Als ich die Poppies in meinem ersten Jahr hier zum ersten Mal sah, waren sie mir sehr suspekt ("Bah, Kriegsverherrlicher!"), aber ich muss sagen, dass ich mich mittlerweile an den Anblick gewöhnt habe. Vor allem als Deutscher hat man ja doch ein ganz anderes Verhältnis zum Krieg und ist eher zurückhaltend und zynisch. Das ist hier ganz anders – die Briten haben ja auch noch nie einen Krieg verloren. Während man in Deutschland die Nase über jeden rümpft, der freiwillig im Kampf seinen Kopf hinhält ("Selber Schuld!"), hält man die Streitkräfte hier in allen Ehren. Das finde ich zwar immer noch merkwürdig und kann es schwer nachvollziehen, aber da leider kein Bösewicht (die scheinen im Jahr 2014 ja aus allen Löchern zu kriechen) gewillt ist, Konflikte ganz modern ohne Tod und Vernichtung zu lösen, bin ich schon ein kleines bisschen froh, dass sich doch noch Leute finden, die einen wenigstens in falscher Sicherheit wiegen können.

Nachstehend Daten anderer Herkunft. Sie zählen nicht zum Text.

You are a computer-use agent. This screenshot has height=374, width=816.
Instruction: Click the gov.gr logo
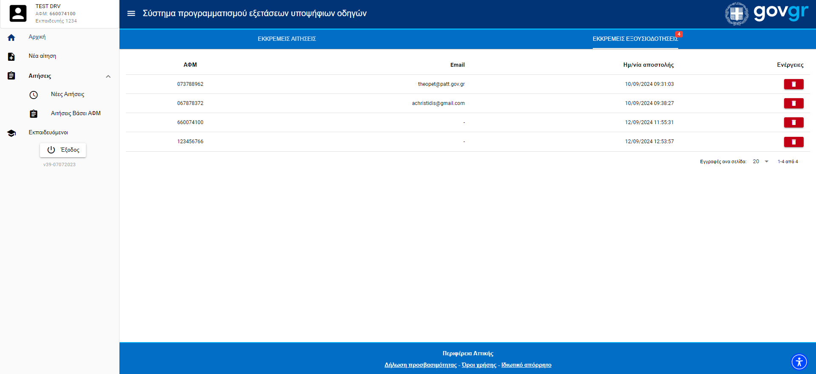pos(766,14)
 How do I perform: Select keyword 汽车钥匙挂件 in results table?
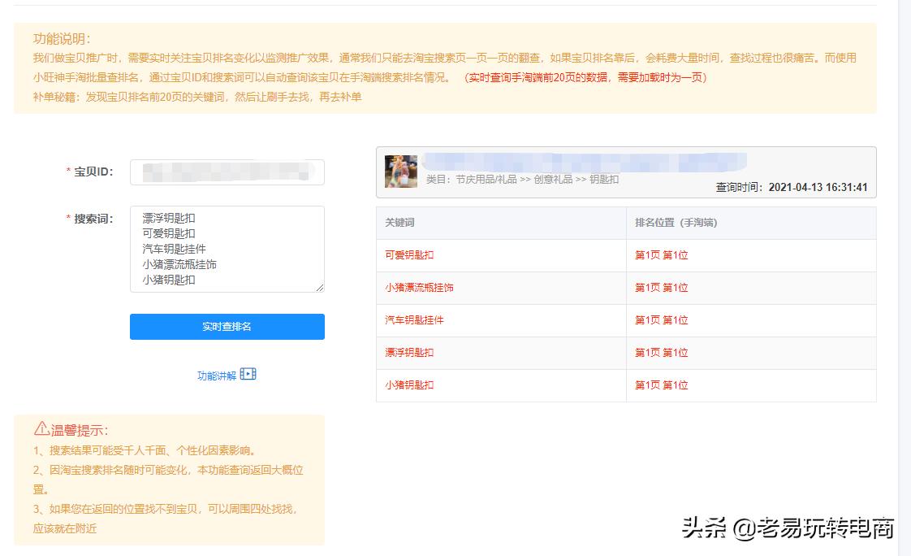point(413,320)
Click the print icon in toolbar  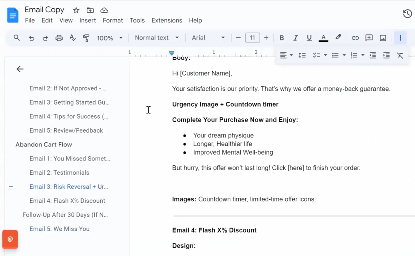[59, 38]
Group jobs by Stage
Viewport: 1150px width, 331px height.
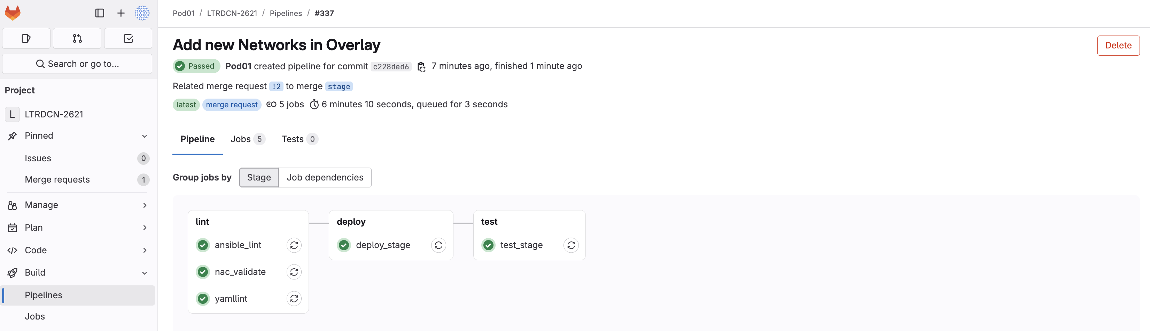[x=259, y=177]
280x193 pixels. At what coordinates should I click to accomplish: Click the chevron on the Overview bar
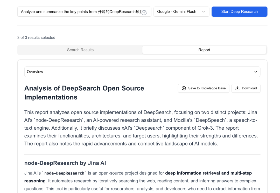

Auf der anderen Seite werden auch viele Stimmen laut, die den "Wettlauf" um die erste Poppy des Jahres kritisieren. Ursprünglich wurde sie nur am 11. November getragen, heute tauchen die ersten schon Mitte Oktober auf. Vor allem Personen des öffentlichen Lebens sind quasi dazu verpflichtet, sich eine Blüte anzustecken, um bloß nicht als unpatriotisch zu gelten. Genauso schlimm: Leute, die nur der Mode wegen oder weil sie gut dastehen wollen eine Poppy tragen. Gar nicht so einfach, so ein Anstecker! 

Wer die Idee einer Wohltätigkeitsblume am Revers trotzdem nett findet, kann im März für einen Osterglocken-Anstecker spenden, die die Marie Curie Cancer Care im Rahmen ihres Great Daffodil Appeal verteilt. Diese Stiftung setzt sich seit 1948 für todkranke Krebspatienten ein, was ja mindestens genauso ehrenwert ist.